■ EXERCISE DIRECTIONS: Produce an exact copy of the first line of the data below and each line after it, please, up to and including the one with "502x488 pixels.".

Records from a data source
■ ■ ■ ■ ■
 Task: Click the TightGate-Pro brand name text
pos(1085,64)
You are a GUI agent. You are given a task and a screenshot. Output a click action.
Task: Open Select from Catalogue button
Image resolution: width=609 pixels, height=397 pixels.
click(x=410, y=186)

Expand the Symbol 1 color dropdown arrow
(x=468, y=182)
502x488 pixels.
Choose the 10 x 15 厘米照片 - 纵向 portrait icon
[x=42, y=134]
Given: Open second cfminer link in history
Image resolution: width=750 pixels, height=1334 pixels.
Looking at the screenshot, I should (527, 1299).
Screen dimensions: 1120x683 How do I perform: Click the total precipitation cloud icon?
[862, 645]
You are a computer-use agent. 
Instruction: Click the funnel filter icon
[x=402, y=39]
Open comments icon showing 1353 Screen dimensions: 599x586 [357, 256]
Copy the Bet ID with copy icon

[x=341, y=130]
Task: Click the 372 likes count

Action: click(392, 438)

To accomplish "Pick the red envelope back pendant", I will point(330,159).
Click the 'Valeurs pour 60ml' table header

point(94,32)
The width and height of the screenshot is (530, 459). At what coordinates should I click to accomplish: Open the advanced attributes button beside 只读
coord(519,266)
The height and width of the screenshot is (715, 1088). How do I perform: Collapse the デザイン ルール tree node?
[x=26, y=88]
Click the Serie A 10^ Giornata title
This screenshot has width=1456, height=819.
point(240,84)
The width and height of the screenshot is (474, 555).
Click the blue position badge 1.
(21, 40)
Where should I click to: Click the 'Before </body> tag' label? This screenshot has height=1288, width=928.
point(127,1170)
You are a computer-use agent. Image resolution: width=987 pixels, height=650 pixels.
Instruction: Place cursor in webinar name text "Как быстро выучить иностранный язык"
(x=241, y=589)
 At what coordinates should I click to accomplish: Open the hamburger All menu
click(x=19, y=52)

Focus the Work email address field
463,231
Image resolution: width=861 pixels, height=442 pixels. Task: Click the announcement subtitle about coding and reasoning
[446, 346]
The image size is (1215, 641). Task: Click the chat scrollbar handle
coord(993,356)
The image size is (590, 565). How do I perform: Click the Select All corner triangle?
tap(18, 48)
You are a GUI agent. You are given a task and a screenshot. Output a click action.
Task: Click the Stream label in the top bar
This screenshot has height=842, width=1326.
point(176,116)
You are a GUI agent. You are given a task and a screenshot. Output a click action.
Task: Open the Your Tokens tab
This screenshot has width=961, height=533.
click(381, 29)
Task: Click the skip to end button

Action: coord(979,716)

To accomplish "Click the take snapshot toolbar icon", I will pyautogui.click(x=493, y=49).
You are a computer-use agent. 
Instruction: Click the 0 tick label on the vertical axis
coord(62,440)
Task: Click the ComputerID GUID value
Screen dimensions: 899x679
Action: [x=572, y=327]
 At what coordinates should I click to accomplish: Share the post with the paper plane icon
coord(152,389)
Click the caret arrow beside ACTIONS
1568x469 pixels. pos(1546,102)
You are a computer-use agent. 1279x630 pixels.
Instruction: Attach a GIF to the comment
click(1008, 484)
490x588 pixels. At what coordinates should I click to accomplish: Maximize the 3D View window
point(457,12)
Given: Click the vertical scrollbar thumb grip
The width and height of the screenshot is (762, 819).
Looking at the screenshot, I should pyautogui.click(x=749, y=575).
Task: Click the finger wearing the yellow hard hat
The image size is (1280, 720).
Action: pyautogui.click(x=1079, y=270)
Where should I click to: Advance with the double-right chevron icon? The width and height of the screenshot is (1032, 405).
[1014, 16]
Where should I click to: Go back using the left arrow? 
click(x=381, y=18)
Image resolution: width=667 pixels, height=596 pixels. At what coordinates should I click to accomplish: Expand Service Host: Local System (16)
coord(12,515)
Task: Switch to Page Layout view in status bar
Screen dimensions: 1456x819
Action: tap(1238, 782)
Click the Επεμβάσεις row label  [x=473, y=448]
■ ■ ■ ■ ■
■ RESULT OF THE TASK:
 Task: Click the TightGate-Pro brand name text
pos(1085,64)
You are a GUI agent. You are given a task and a screenshot. Output a click action.
Task: Open Select from Catalogue button
Image resolution: width=609 pixels, height=397 pixels.
click(x=410, y=186)

Expand the Symbol 1 color dropdown arrow
(x=468, y=182)
502x488 pixels.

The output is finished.